What is needed is a word-for-word transcription of every record below.

--- RECORD EXCERPTS ---

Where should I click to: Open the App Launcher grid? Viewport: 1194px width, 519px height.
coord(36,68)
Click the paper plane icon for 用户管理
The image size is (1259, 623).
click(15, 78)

---

EXPECTED ANSWER –
Where should I click to: Open the App Launcher grid? Viewport: 1194px width, 519px height.
coord(36,68)
Click the paper plane icon for 用户管理
The image size is (1259, 623).
click(15, 78)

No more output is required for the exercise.